• **Texte extrait**
La deuxième réponse devrait être d’encourager les investissements directs étrangers à l’intérieur de l’Union, afin que les emplois manufacturiers restent en Europe.
La troisième réponse devrait être l’utilisation de subventions et de droits de douanes pour compenser l’avantage injuste créé par les politiques industrielles et les dévaluations des taux de change réels à l’étranger. Si nous choisissons de nous engager dans cette voie, ce doit être dans le cadre d’une approche générale, pragmatique, prudente et cohérente.
Le recours à ces instruments doit être fondé sur des principes et compatible avec l’optimisation de la croissance de notre productivité. Cela signifie qu’il faudra savoir distinguer l’innovation réelle et les améliorations de la productivité à l’étranger de la concurrence déloyale et de la suppression de la demande.
Ces instruments doivent aussi nous servir à éviter de créer des incitations perverses qui nuiraient à l’industrie européenne. Les tarifs doivent donc être évalués de manière cohérente à tous les stades de la production et être compatibles avec les incitations, notamment pour ne pas induire de délocalisation de nos industries.

• **Tâches à réaliser**
**1.** Recopiez le passage du texte sur la politique industrielle européenne compris entre « La troisième réponse » et « de la demande. », ces deux segments inclus.
**2.** Relevez tous les adjectifs que le texte sur la politique industrielle européenne applique au mot « approche ».
**3.** Poursuivez le texte sur la politique industrielle européenne à la suite de sa dernière phrase.

• **Informations fournies**
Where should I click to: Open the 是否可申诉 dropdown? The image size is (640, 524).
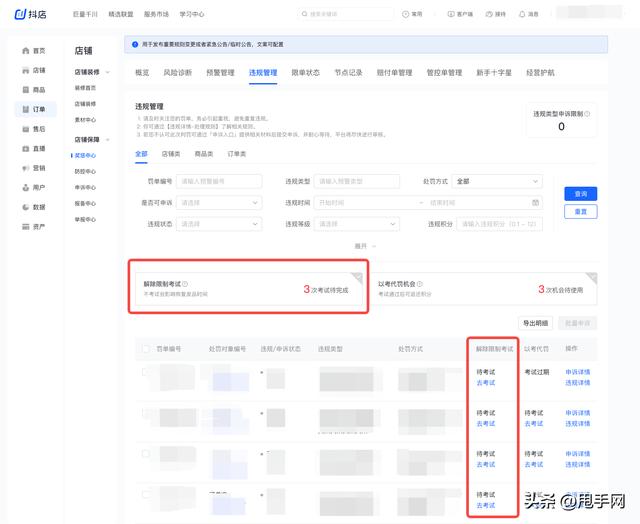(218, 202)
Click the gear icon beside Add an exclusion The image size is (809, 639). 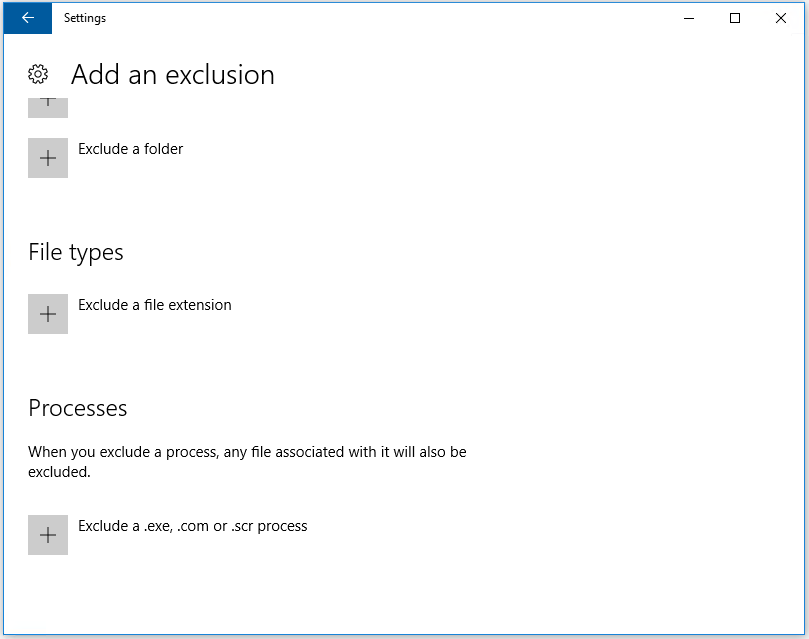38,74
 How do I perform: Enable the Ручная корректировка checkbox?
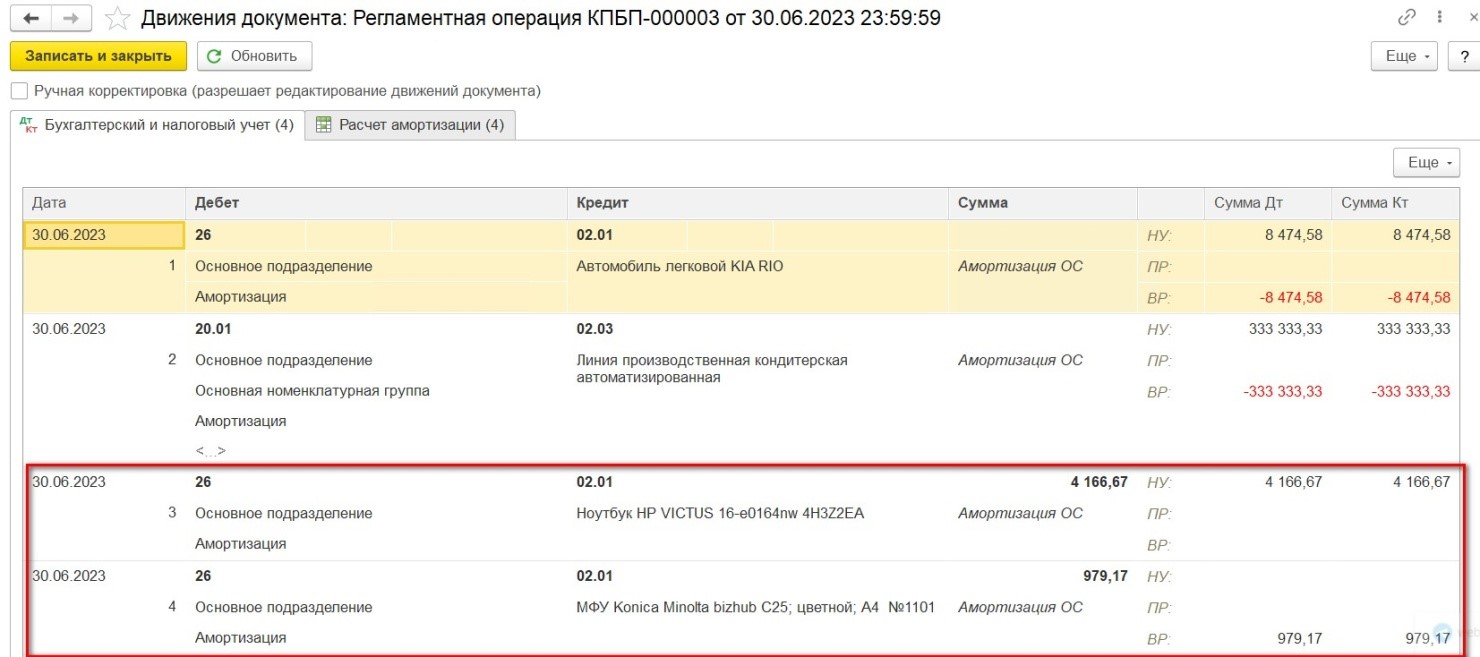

---

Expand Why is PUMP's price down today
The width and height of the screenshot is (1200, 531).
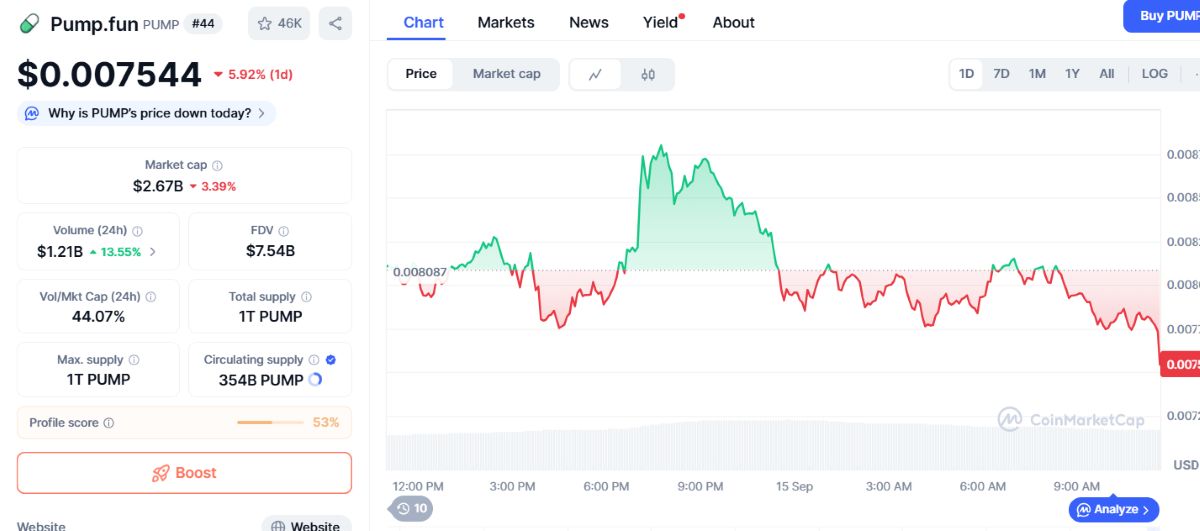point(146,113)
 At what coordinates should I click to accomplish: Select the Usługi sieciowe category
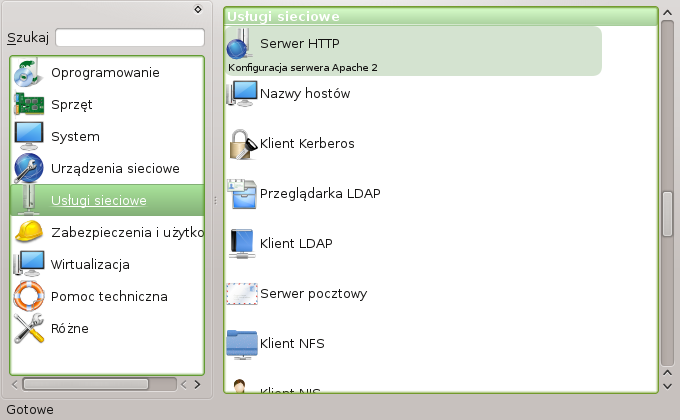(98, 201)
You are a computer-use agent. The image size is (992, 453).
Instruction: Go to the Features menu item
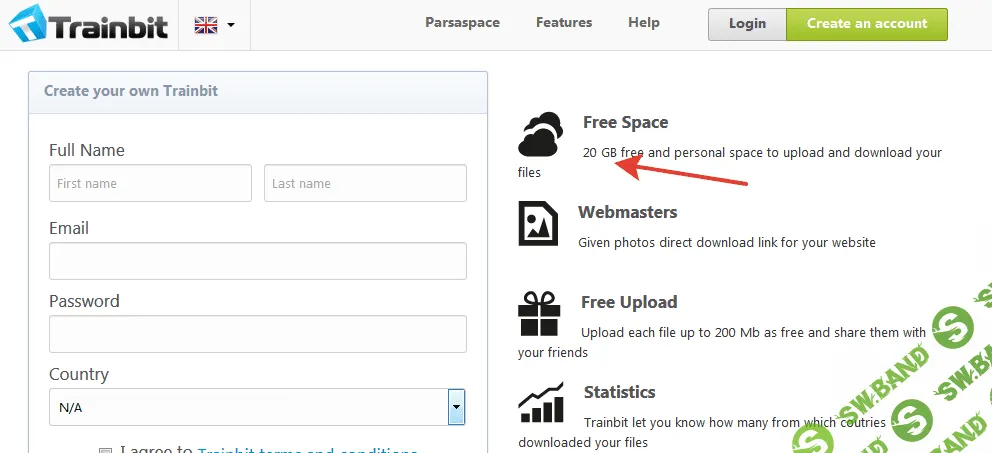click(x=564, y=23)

• **Résultats attendus**
**1.**
La troisième réponse devrait être l’utilisation de subventions et de droits de douanes pour compenser l’avantage injuste créé par les politiques industrielles et les dévaluations des taux de change réels à l’étranger. Si nous choisissons de nous engager dans cette voie, ce doit être dans le cadre d’une approche générale, pragmatique, prudente et cohérente.
Le recours à ces instruments doit être fondé sur des principes et compatible avec l’optimisation de la croissance de notre productivité. Cela signifie qu’il faudra savoir distinguer l’innovation réelle et les améliorations de la productivité à l’étranger de la concurrence déloyale et de la suppression de la demande.

**2.** générale, pragmatique, prudente, cohérente

**3.**
Et les droits de douane doivent, bien entendu, être équilibrés par les intérêts des consommateurs. Dans certains secteurs, les producteurs nationaux ont peut-être déjà pris trop de retard, et le fait de rendre les importations plus chères à cause des droits de douane ne fera qu’imposer des coûts superflus à notre économie.
Le rapport que je remettrai à la Présidente de la Commission européenne présentera une politique industrielle européenne qui répondra aux objectifs fondamentaux des citoyens européens.
Cette politique visera avant tout à augmenter la productivité, en préservant la compétitivité de nos industries, dans un monde de plus en plus concurrentiel, au sein de l’Europe.
Elle visera à poursuivre la décarbonisation de notre économie, de manière à faire baisser les prix de l’énergie et à renforcer la sécurité énergétique.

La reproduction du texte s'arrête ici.